Do lado israelita, o ministro da Defesa, Ehud Barak, veio desdramatizar o rufar dos tambores das últimas semanas, dizendo que a “guerra não é um piquenique”.
Tudo isto acontece quando a Agência Internacional de Energia Atómica (AIEA), a agência da ONU para o nuclear, se prepara para divulgar um relatório sobre o programa nuclear iraniano, em que deverá apontar um objectivo militar ao contrário do que sempre garantiu Teerão.
Ahmadinejad reafirmou ontem esta premissa de um programa atómico sem fins militares. “Os Estados Unidos, que têm cinco mil bombas atómicas, acusam-nos, com imprudência, de fabricar uma arma atómica, mas eles deviam saber que se nós quisermos cortar a mão que eles estenderam sobre o mundo não precisaremos da bomba nuclear”, disse o Presidente iraniano, citado pela televisão estatal iraniana. “Podemos conseguir os nossos objectivos usando o pensamento, a cultura e a lógica”, adiantou, acusando ainda os EUA de pilhar a riqueza dos povos e de os humilhar.
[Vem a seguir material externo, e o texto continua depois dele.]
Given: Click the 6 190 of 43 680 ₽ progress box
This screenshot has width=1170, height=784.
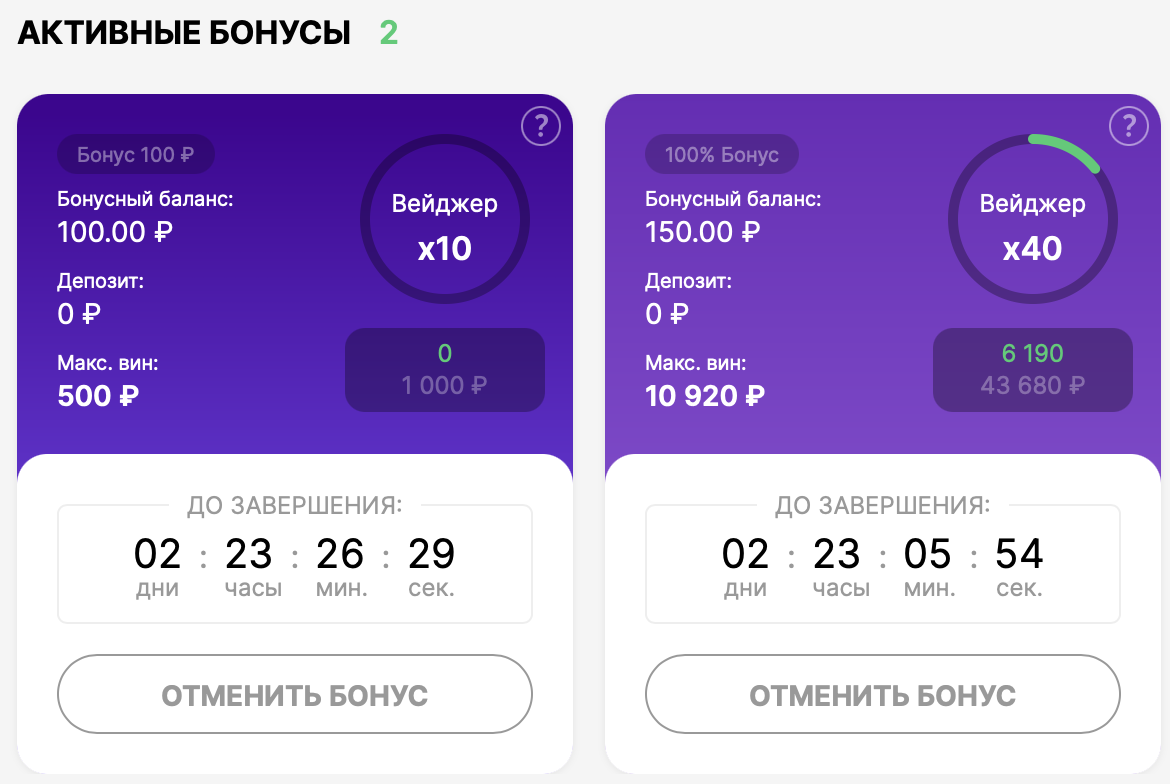Looking at the screenshot, I should pos(1033,370).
Quanto ao relatório da agência, o ministro iraniano dos Negócios Estrangeiros, Ali Akbar Salehi, garantiu que não havia qualquer “prova séria” de que o Irão estivesse em processo de fabrico de uma ogiva nuclear.
A guerra não é um piquenique
Na semana passada, exercícios militares em Israel seguiram-se a uma semana em que a possibilidade de um ataque ao Irão – alegadamente já decidida pelo primeiro-ministro, Benjamin Netanyahu, e pelo ministro da Defesa, Ehud Barak, esteve nas primeiras páginas dos jornais. Mas hoje o ministro da Defesa, Ehud Barak, veio declarar que não foi tomada qualquer decisão de uma acção militar. “A guerra não é nenhum piquenique. Nós queremos um piquenique. Não queremos uma guerra”, disse. “Israel não decidiu ainda embarcar numa operação.” No entanto, contrapôs a ideia de que esta açcão será possível pois Israel tem de se preparar para “situações desconfortáveis” para se responsabilizar pela sua segurança.
Pressão para sanções?
Alguns analistas viram os comentários mais belicistas de Israel como um meio de pressionar os países ocidentais para mais acção contra o Irão quando fosse publicado o relatório da AIEA. Lembram que as anteriores acções de Israel para atacar instalações nucleares (Iraque e Síria) foram levadas a cabo sem especulação pública prévia.
Ehud Barak falou ainda da possível reacção internacional ao relatório: “Esta será provavelmente a última oportunidade contra sanções internacionais, coordenadas e letais, que forcem o Irão a parar.”
Um diplomata britânico citado sob anonimato pelo diário Guardian dizia, na semana passada, que o Irão se vinha a mostrar surpreendentemente resistente face às várias rondas de sanções já aprovadas pela ONU.
França e Rússia já expressaram oposição a um ataque militar ao Irão e a Alemanha também sublinhou que prefere o caminho das sanções. A China pediu, pelo seu lado, cooperação “sincera” de Teerão com a AIEA, acrescentando que a agência da ONU se deverá mostrar “justa e objectiva”.